Parts of Syria which have been out of Assad’s hands for over half a decade are now in the regime’s sights. Daraa, which was where the events which spurred Syria’s revolution took place in 2011, fell at long last to the regime and its Russian and Iranian allies last month.
That looked, for a time, like the end of it. Syria’s conflict looked set to descend into a frozen state, with few active frontlines, and no threat of serious offensive action. The regime, sure of its own position but lacking in manpower and dependent on external support, seemed unlikely to mount any more of what would be hard campaigns, certain to cause real devastation.
The Kurdish-dominated northwest, protected by the airpower of the international coalition and underwritten by the United States, has seen regime incursions deflected in the past year and before. Syria’s northeast seemed safe too, protected as it was by Turkish forces, who directly assisted rebel troops in capturing territory in northern Aleppo province, and who operate widely in Idlib.
Until recently, it seemed possible that Daraa would mark the end of the regime’s capacity to act with aggression – not least because its forces are so thinly spread, and its territory is in desperate need of reconstruction, which can only be undertaken with funds released by other nations who – at least on paper – insist on certain standards of behaviour for those with whom they do business.
Now, however, that looks less likely. A major attack on Idlib province by the Assad regime, in concert with the Russian air force and other parties, is now possible. In recent days, a coming offensive has been trailed with more seriousness than ever before. There have also been facetious suggestions from regime supporters, before the assault on Daraa, that the regime’s army could either go north or south to find its next fight.
That next attack has come, and has itself given way to the prospect of another fight.
Bitter ironies abound. A frozen conflict which still contains major offensive action; a war which is perpetually said to be on the cusp of ending, and has been for nearly eight years. But worst is Idlib’s technical status as a “deconfliction zone”.
These zones, set up during the Obama administration, have always been viewed unseriously. They are hardly safe. They do not contain or ultimately encourage ceasefires. But deconfliction zones were nonetheless intended to be places were aggression is not deployed and is not tolerated.
What might happen to Idlib is grave. Regime and allied forces would meet real resistance. That could come from Turkey, which has both forces and interests in the area. It could come from Idlib’s surviving rebel groups, or from the Turkish-sponsored Syrian National Army, which is taking shape in nearby regions.
These groups alone suggest the potential for prolonged violence. But the presence of other groups would complicate and intensify any coming conflict.
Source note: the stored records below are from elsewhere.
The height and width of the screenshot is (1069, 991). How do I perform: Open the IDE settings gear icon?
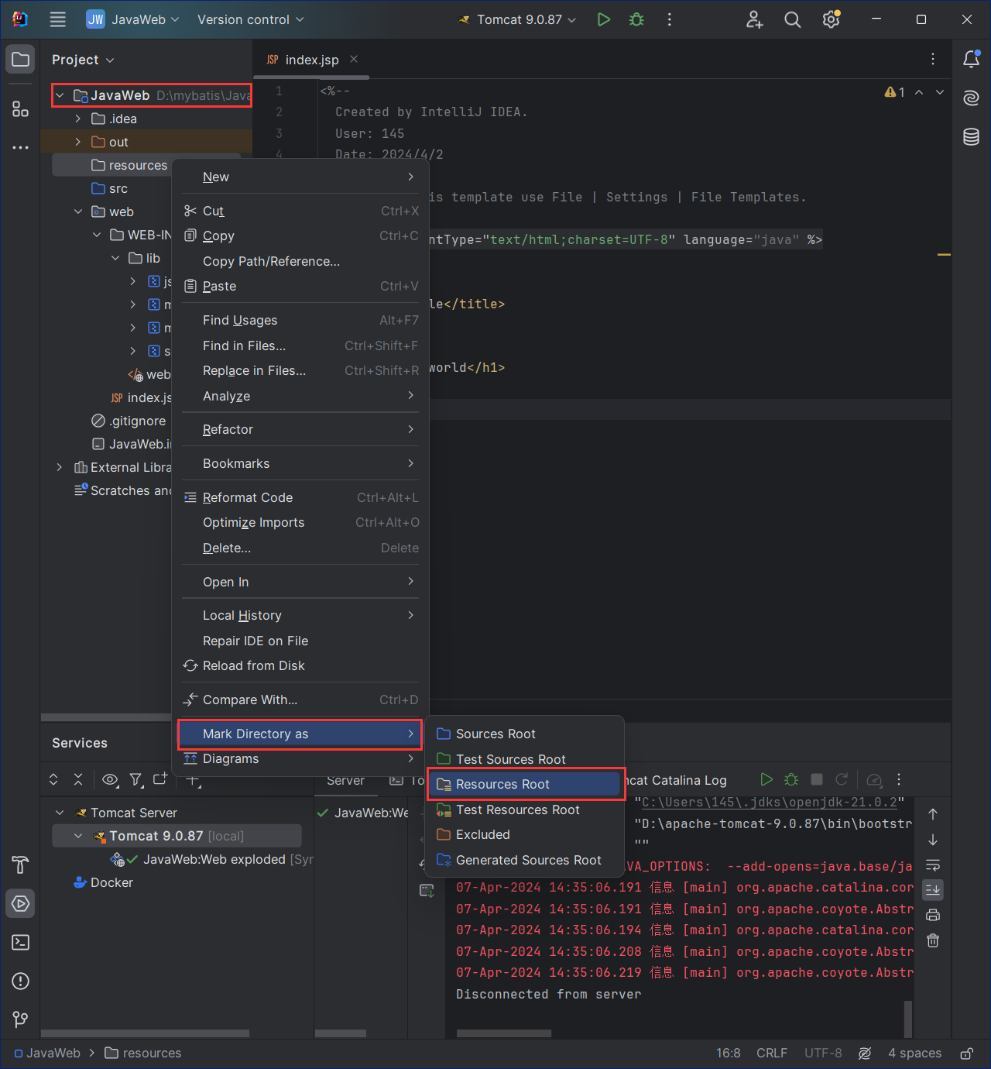[x=831, y=19]
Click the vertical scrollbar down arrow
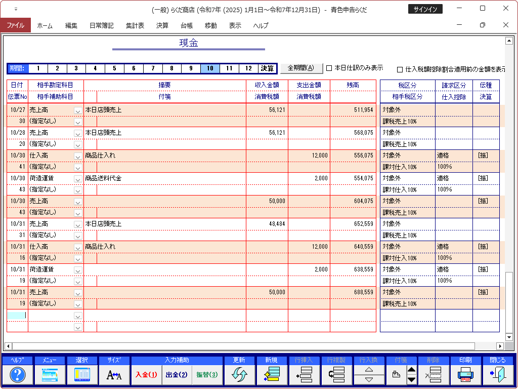The image size is (518, 389). click(509, 336)
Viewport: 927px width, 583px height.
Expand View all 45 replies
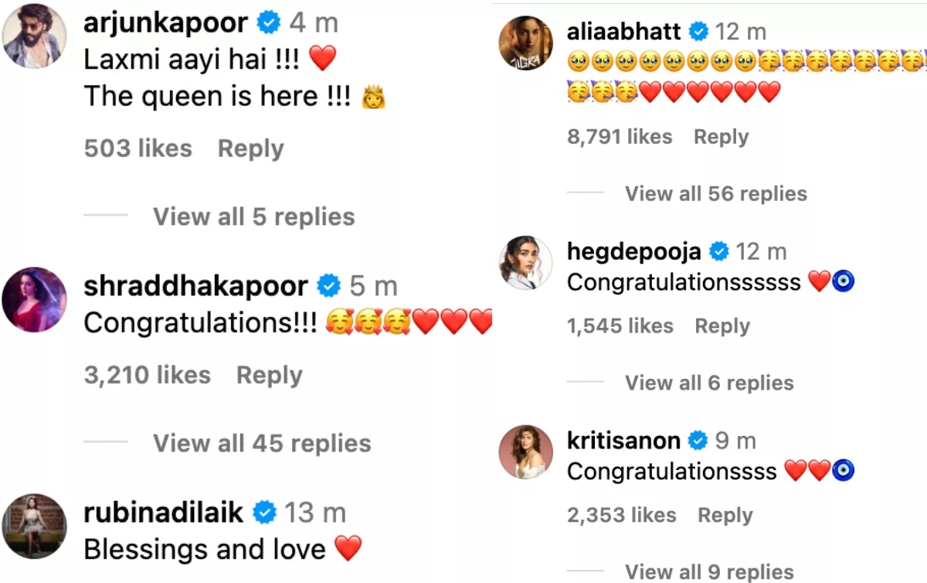click(x=262, y=443)
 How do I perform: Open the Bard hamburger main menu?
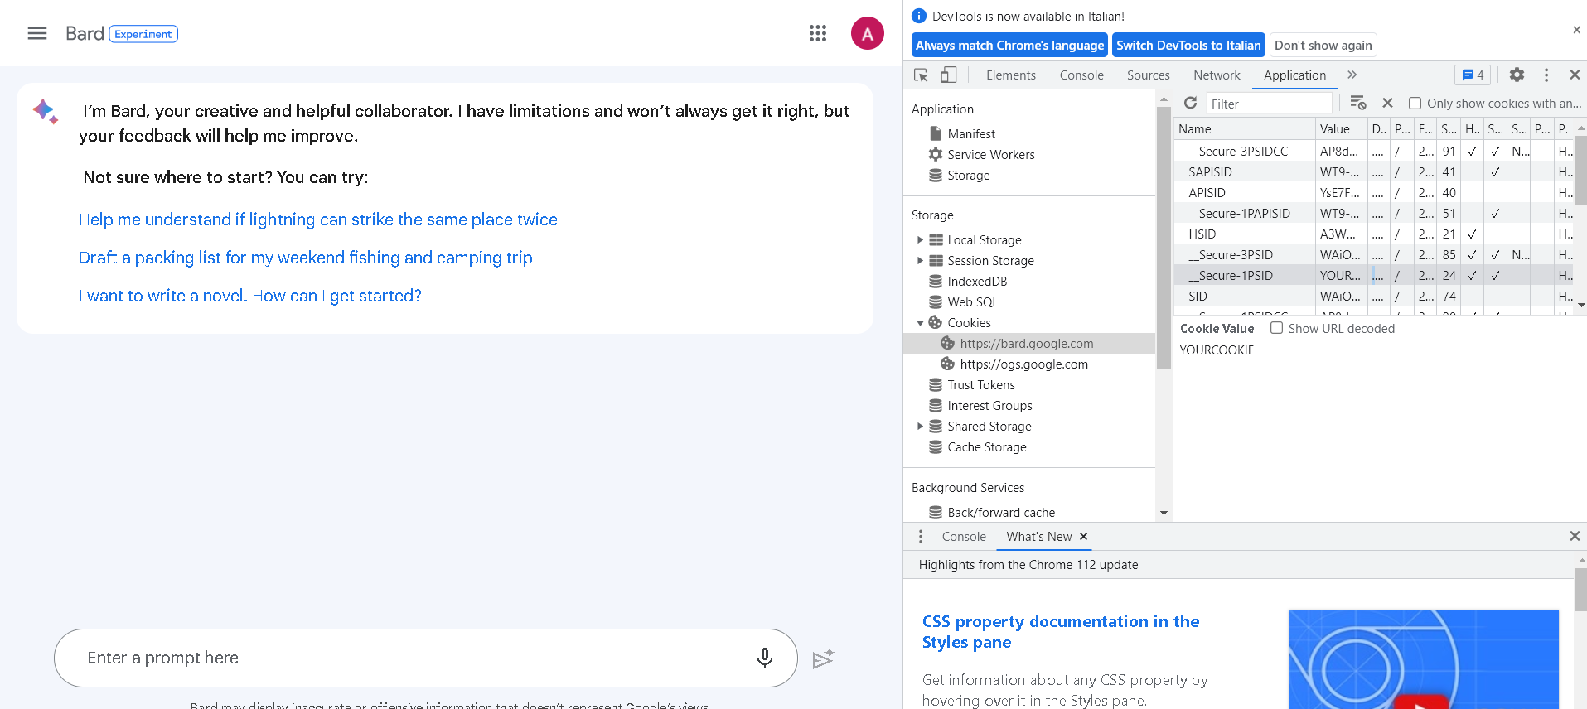(37, 33)
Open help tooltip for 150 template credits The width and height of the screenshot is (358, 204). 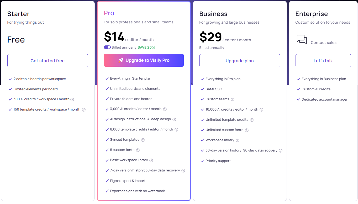point(84,109)
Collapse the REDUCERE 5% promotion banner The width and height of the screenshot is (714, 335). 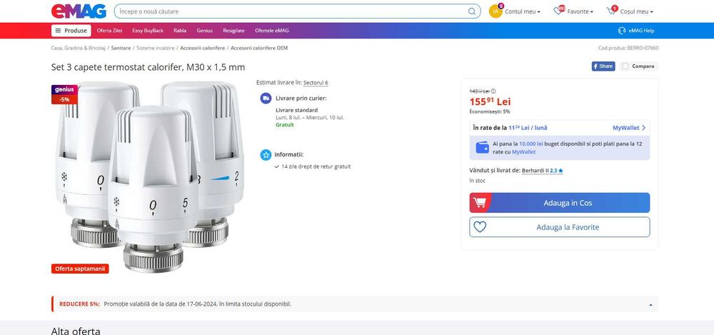(650, 304)
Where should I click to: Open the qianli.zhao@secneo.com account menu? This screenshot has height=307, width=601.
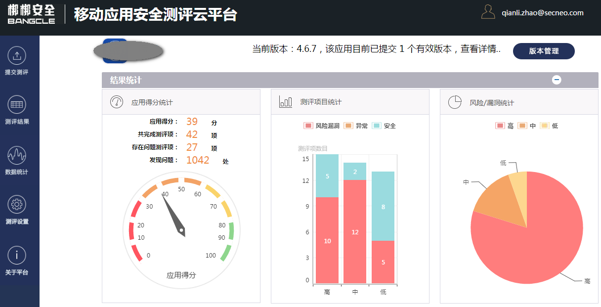pos(542,13)
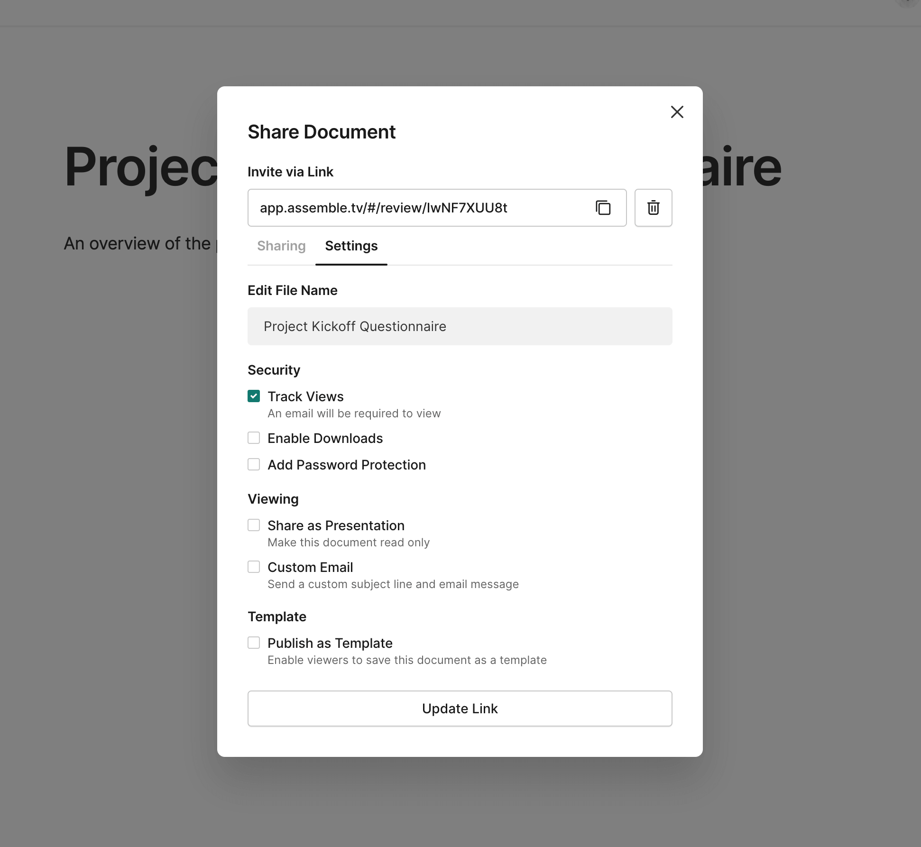Image resolution: width=921 pixels, height=847 pixels.
Task: Click the Edit File Name field
Action: pos(460,326)
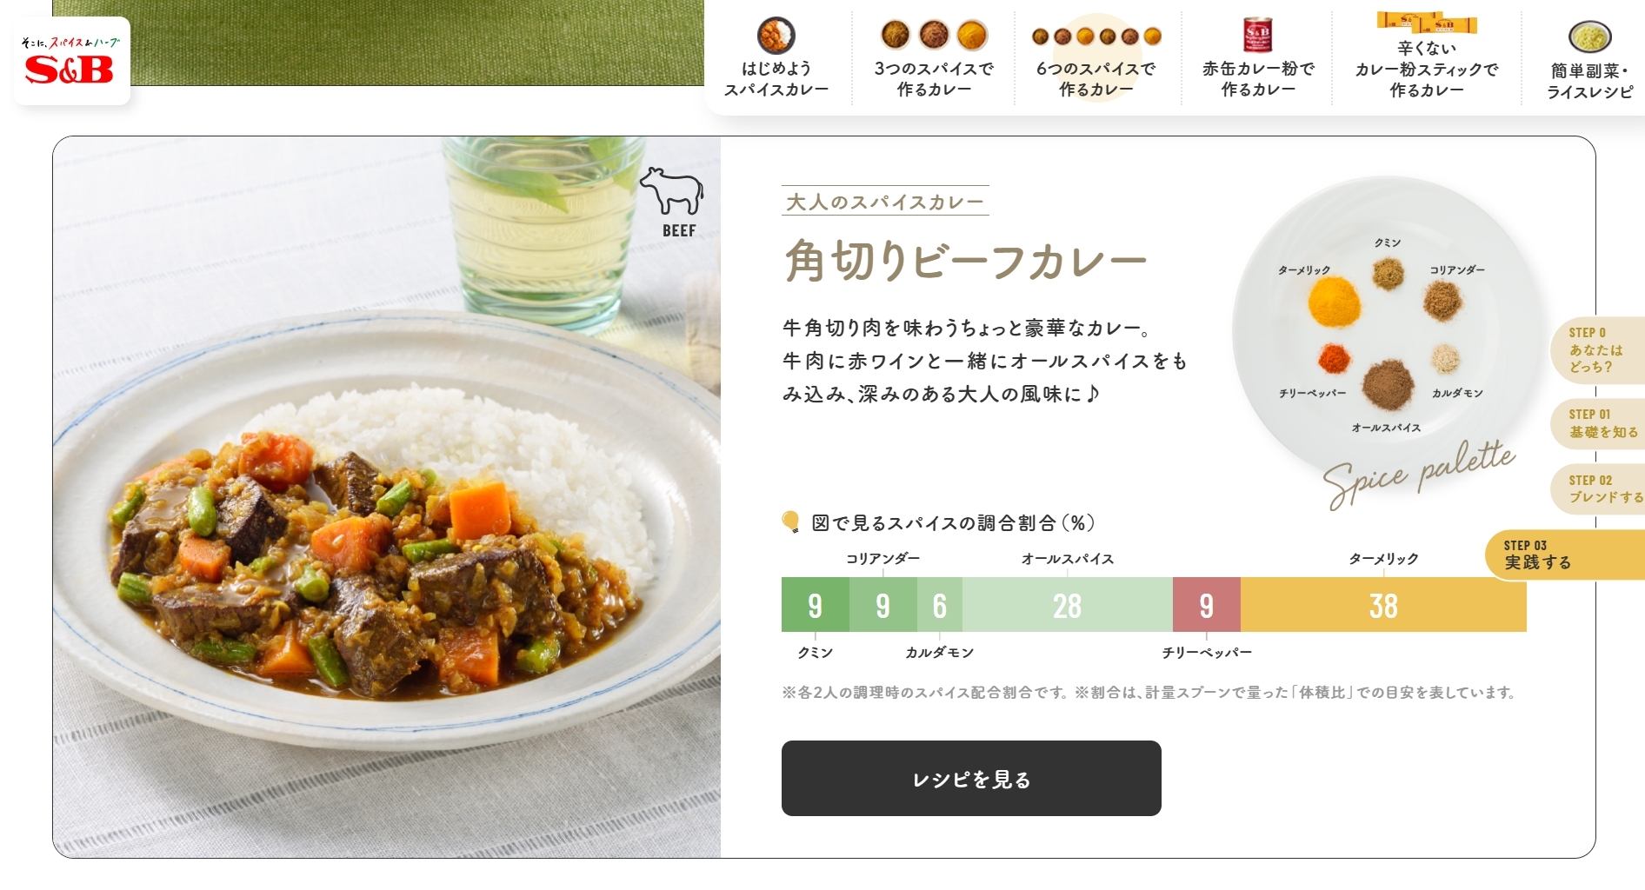Image resolution: width=1645 pixels, height=890 pixels.
Task: Open はじめようスパイスカレー menu item
Action: pos(776,58)
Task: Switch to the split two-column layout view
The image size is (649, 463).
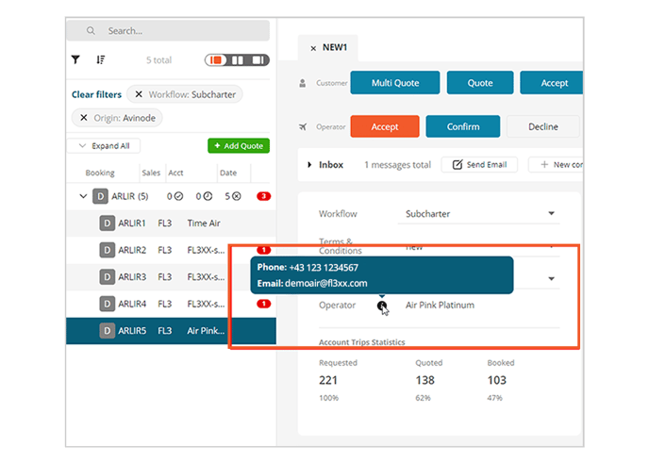Action: [239, 60]
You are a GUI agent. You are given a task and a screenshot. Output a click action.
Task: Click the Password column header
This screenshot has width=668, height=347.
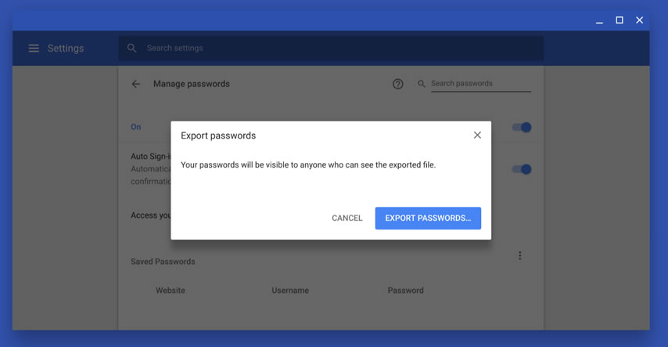(405, 291)
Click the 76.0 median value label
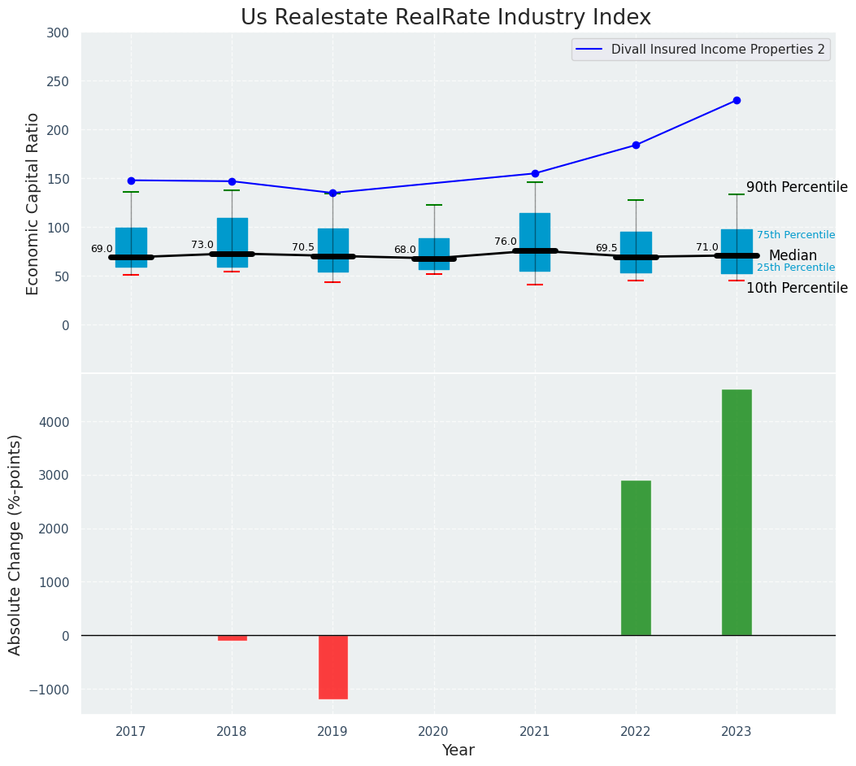This screenshot has width=856, height=766. pyautogui.click(x=506, y=242)
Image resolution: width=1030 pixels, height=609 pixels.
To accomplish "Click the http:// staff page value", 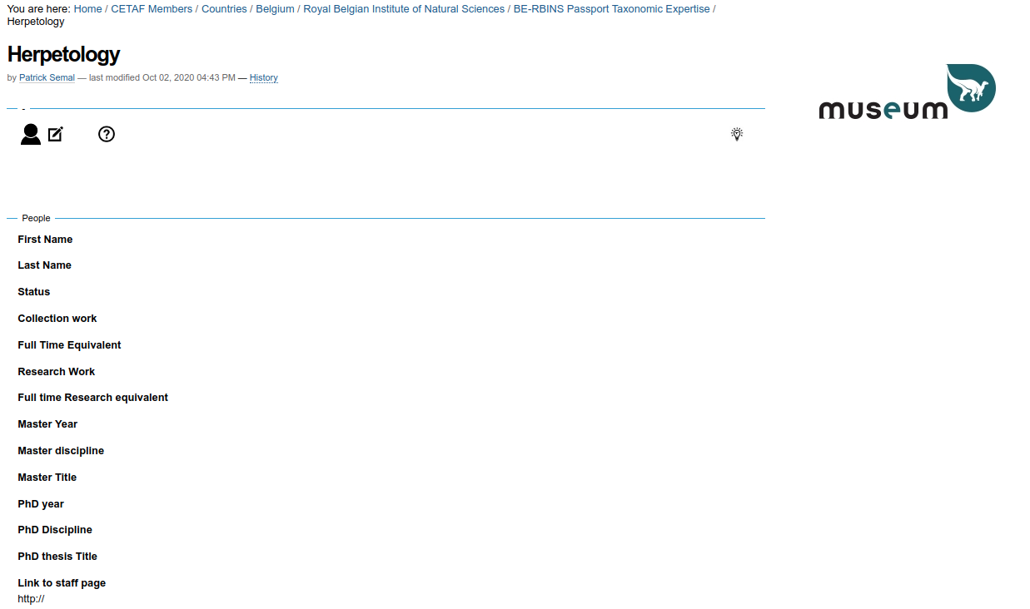I will click(x=31, y=599).
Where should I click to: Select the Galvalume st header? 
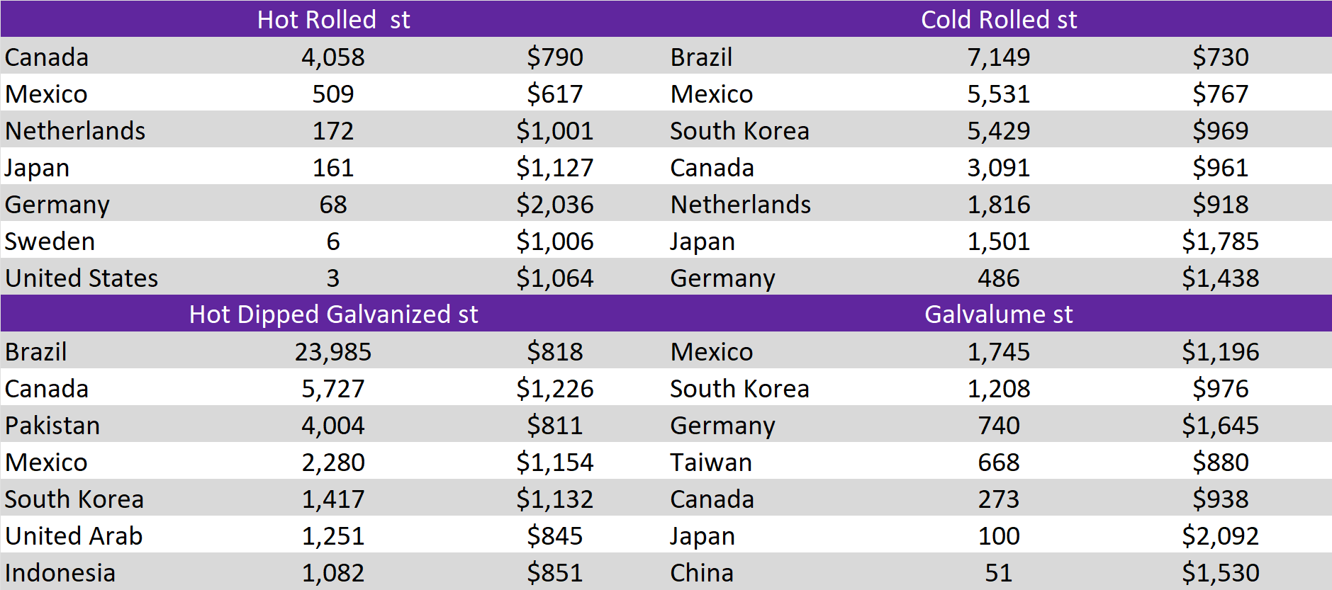(998, 314)
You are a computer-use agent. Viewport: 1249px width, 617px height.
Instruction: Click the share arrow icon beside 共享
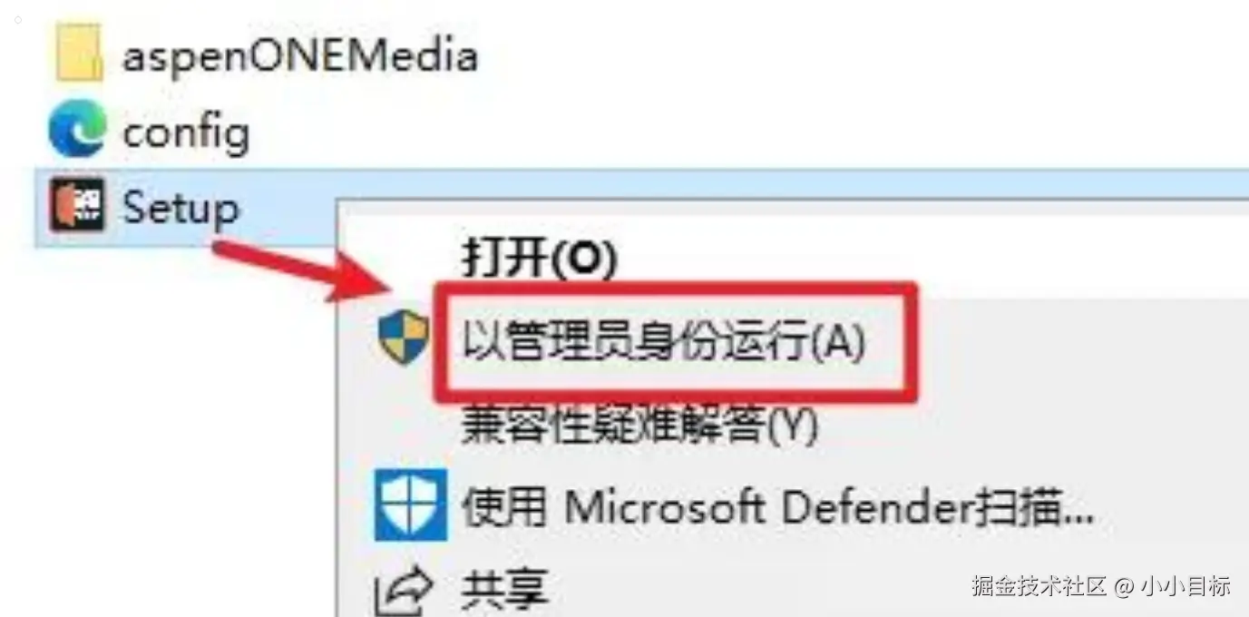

Hayat Tahrir al-Sham (HTS) is commonly known to contain the Syrian war’s al-Qaeda franchise; its presence in Idlib was, in the past, both encouraged and strengthened by the regime through the cross-country transportation of HTS fighters to Idlib as part of ceasefire deals. This past co-operation would not lessen the potential violence HTS could unleash on any attackers. Another rebel group, the Syrian Liberation Front (JTS), which has recently had success in fighting HTS, complicates matters for the regime. This new coalition is battle-hardened and effective.
Another irony: the fact that HTS is present in Idlib in strength could well be used to justify the offensive itself and any violent tactics employed by the regime.
The various forces at play matter less than the sum of horror such an attack would unleash. There are millions of civilians in Idlib. Some are internally displaced, refugees blocked from entering Turkey; others were ethnically cleansed from districts which had been under siege by forces allied to the Assad regime and have found new precarious lives in Syria’s north.
All of these people would be at immense risk if the regime attacked Idlib. The regime’s usual tactic of overwhelming aerial attack would likely kill thousands. The fighting itself would be savage. HTS have fought with brutal elan across Syria. Other rebel groups, their backs against the wall, nowhere left to run, may refuse to surrender. Once Idlib falls, there is nowhere for such factions to be deported to.
Any regime attack on Idlib could become the war’s worst offensive, containing, even in contemplation, the undisguised potential for massacre.